Cutting code and drafting contracts
I was reading an article that Ross Gittins wrote on job satisfaction and the concept of ‘flow’. One of the tasks at work which sometimes (not all the time) puts me in the flow is drafting contracts. You may find this a little peculiar, but I thought a bit about it, and if you’re a programmer, you will know what I mean.
I don’t know if anyone’s made this comparison before, but I find drafting contracts remarkably similar in a lot of aspects to writing good (programming) code. You have to figure out in pseudocode-type form what you want your code/contract to achieve, then you modularise it (in code modularity and reusability can be achieved by breaking things up into functions, objects, defining constants, etc and in contracts it’s master terms, schedules, statements of work, definitions, etc). Then you write in the actual code, or clauses – which have to be very precisely crafted otherwise you produce unintended effects, or the whole thing falls over. You even have termination/consequences of termination clauses which are akin to try-catch statements.
Optimising code and writing good code involve finding the most efficient ways to get things done, and expressing it in the clearest way possible (you can comment code, but often great code is so simple it speaks for itself). Similarly, the goal in drafting is to express what you want to say in the clearest, most concise way possible without leaving anything out (though you wouldn’t believe this if all you read were American-drafted contracts). Clause headings act like comments in code (they explain the clauses but aren’t operative – most contracts exclude headings from having any legal effect).

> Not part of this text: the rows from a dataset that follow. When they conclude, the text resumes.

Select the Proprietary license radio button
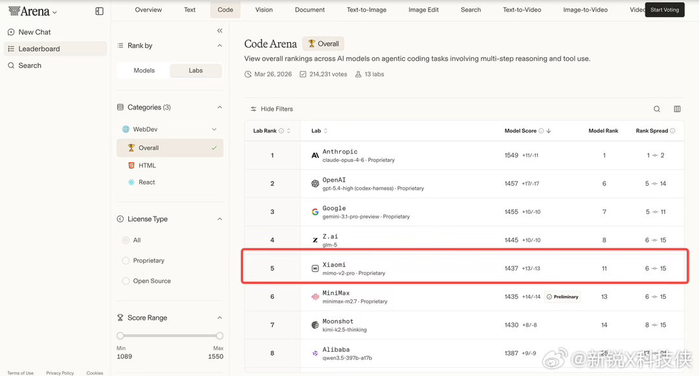This screenshot has width=699, height=376. coord(126,261)
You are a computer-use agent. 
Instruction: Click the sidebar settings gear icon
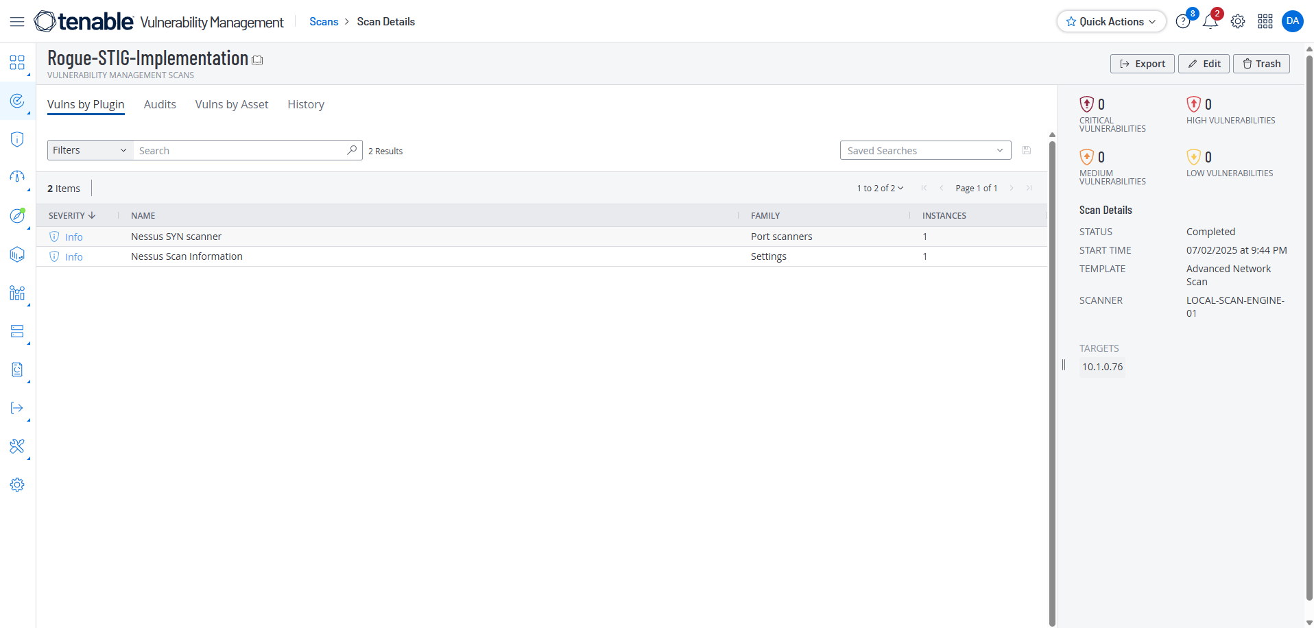17,485
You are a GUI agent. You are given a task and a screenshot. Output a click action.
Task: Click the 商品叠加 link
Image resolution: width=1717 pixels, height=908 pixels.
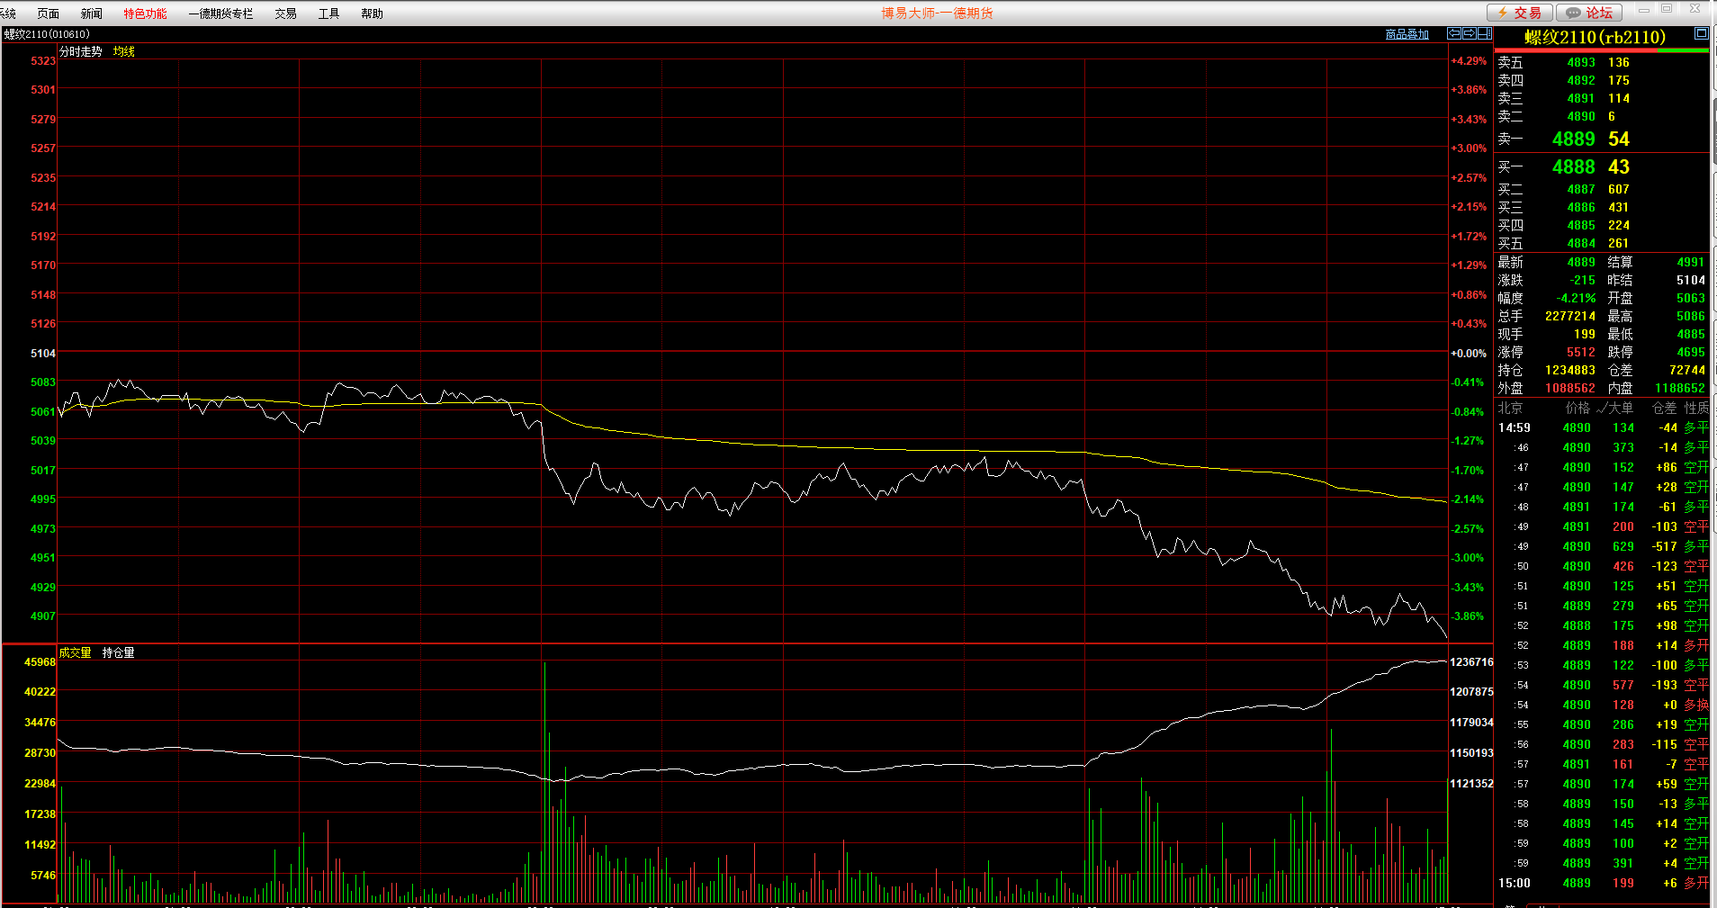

Objectives change as well. When your client’s requirements move, your code or contract has to move to follow it. When you amend the code or contract, you also have to make sure you don’t break any dependencies. When you get a sloppy coder making edits to the code, things may break or get confusing. A sloppy lawyer will cause the same effect.
In programming you have libraries of code which can be accessed via, for example, API calls. Some contracts work that way as well, like the ISDA Master Agreement which is used to facilitate derivatives transactions. That Agreement has various sets of definitions which can be incorporated by reference (think the “#include” directive in C) into a Confirmation document, depending on the type of transaction being contracted for. The definitions are then simply used (“called”) in the Confirmation without having to rewrite anything.
One substantial difference, however, is that when you successfully compile your program (akin to executing a contract) and run it (akin to performing a contract), the results of watching your program in action are a lot more satisfying (not to mention more immediate) that seeing your contract in action! And of course, you can’t really test run a contract – once’s it’s signed, it’s gone live!
I suck.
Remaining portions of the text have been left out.